Magazine Culture
Choisir, pour un premier film, d’adapter en images de synthèse l’entêtant et sombre La Nuit des enfants rois de Bernard Lenteric- narrant les tourments d’une bande d’ados surdoués et exclus de la société- était un pari un peu fou, osé, courageux. Antoine Charreyron se montre-t-il à la hauteur du challenge ? Oui, … et non. Oui, parce que l’univers qu’il a créé est soigné et crédible, empruntant un peu partout (comics US, mangas japonais, jeux vidéos) pour mieux recracher sa singularité sur la table. Oui, encore, parce qu’il a su transposer l’action (en France) et l’époque (les années 80) dans un New-York contemporain, et un monde gangréné par de nouveaux maux (les télés réalités, le capitalisme, le conformisme social). Oui, enfin, parce que la technique est maîtrisée (3D solide, motion capture pour plus de véracité, violence graphique pour ne rien édulcorer). Et pourtant, The Prodigies ne convainc qu’à moitié.
L’erreur est à chercher dans le fond, qui prend pas mal de libertés avec le bouquin et s’éloigne- jusqu’au final massacré- des thématiques qui faisaient tout le sel, toute la noirceur, toute la radicalité du roman de Lenteric.
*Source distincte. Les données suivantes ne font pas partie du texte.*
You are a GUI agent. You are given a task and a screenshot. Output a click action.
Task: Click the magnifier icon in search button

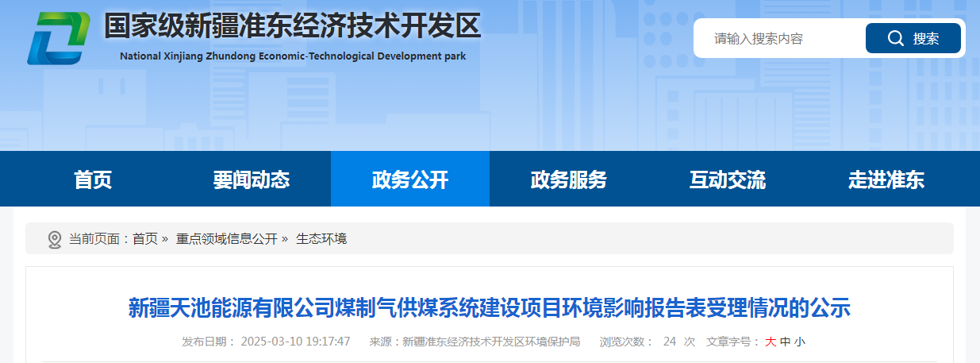tap(895, 38)
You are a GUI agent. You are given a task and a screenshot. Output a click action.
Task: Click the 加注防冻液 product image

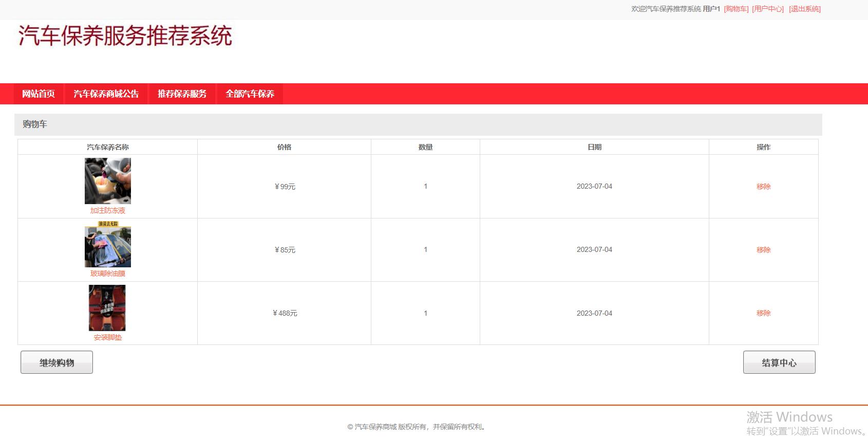(108, 181)
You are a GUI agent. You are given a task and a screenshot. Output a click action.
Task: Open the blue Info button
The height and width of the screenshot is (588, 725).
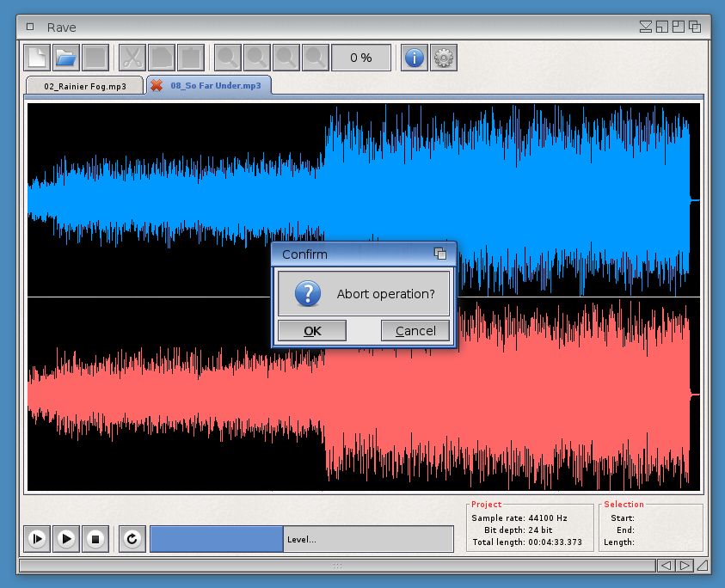point(415,58)
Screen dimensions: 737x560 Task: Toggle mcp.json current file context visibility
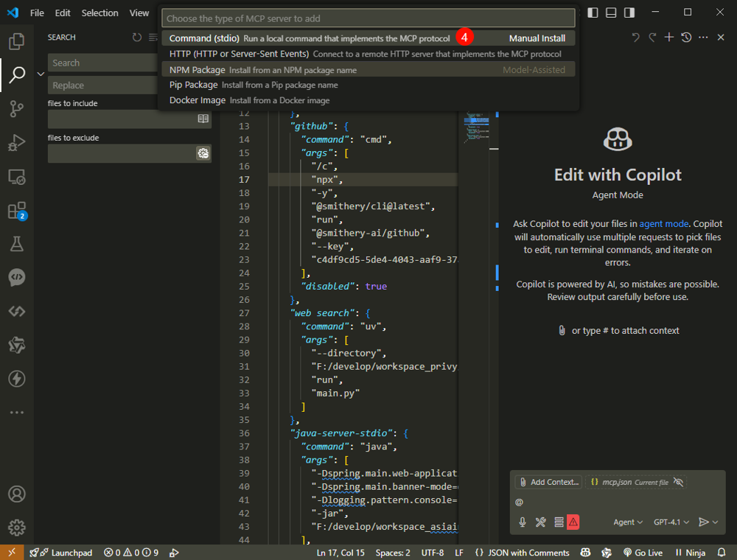679,482
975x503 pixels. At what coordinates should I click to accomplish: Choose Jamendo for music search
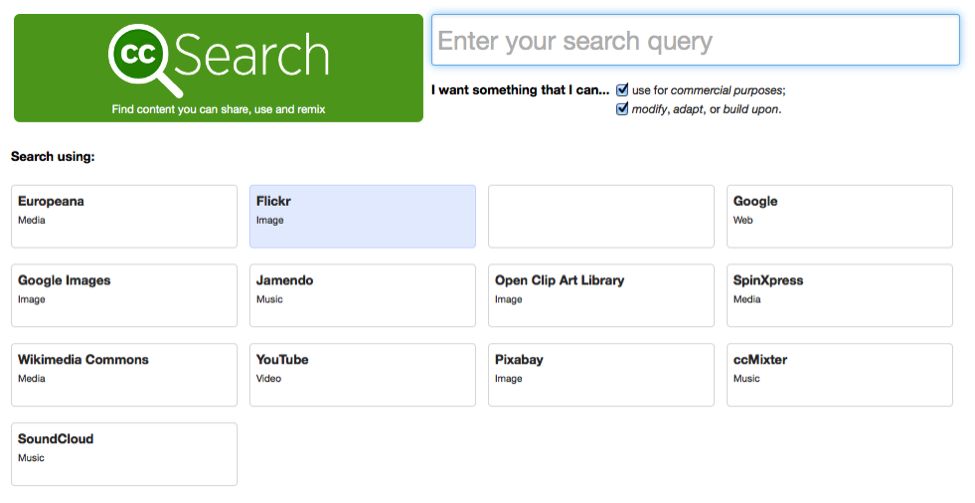362,295
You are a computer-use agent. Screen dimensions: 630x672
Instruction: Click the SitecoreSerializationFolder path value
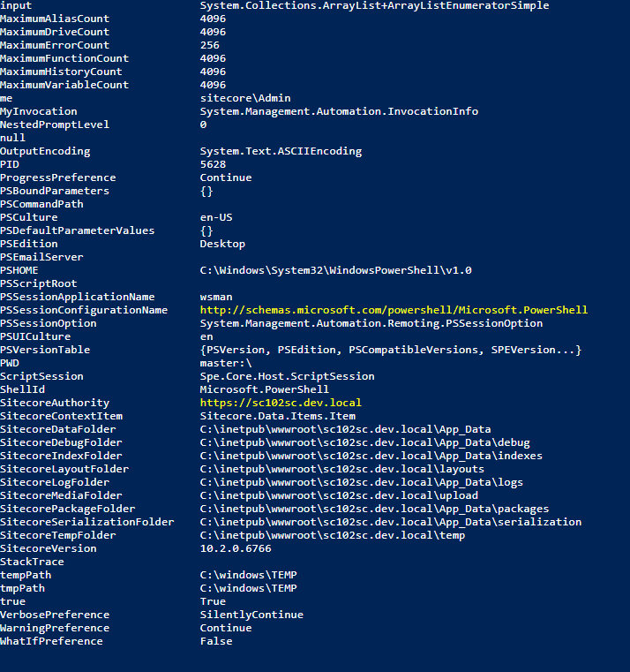(x=390, y=522)
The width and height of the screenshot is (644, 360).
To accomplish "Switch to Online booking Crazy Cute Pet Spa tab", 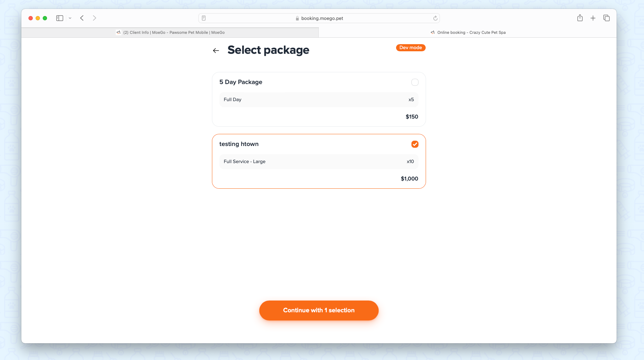I will [468, 32].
Pourquoi avoir doté les adolescents de pouvoirs surnaturels par exemple ? Les œuvres se basant sur ce parallèle (différence/pouvoirs magiques) défilent par milliers sur les écrans ! (X-Men en chef de file, Harry Potter, Numéro 4, etc.). Pourquoi choisir de montrer le viol de la jeune fille et de fermer les yeux sur sa liaison avec son mentor Jimbo ? (essentielle dans le livre). Pourquoi ces transformations manichéennes finales ? Ouvertes à une suite ? Charreyron se réclame de la french team (entouré par de beaux noms : Kassovitz donne de la voix, les scénaristes de Renaissance prêtent leurs stylos) et dénonce, au travers du récit adapté, ce dans quoi- ironiquement !- il finit par se vautrer : les contraintes et figures imposées d’une américanisation de masse.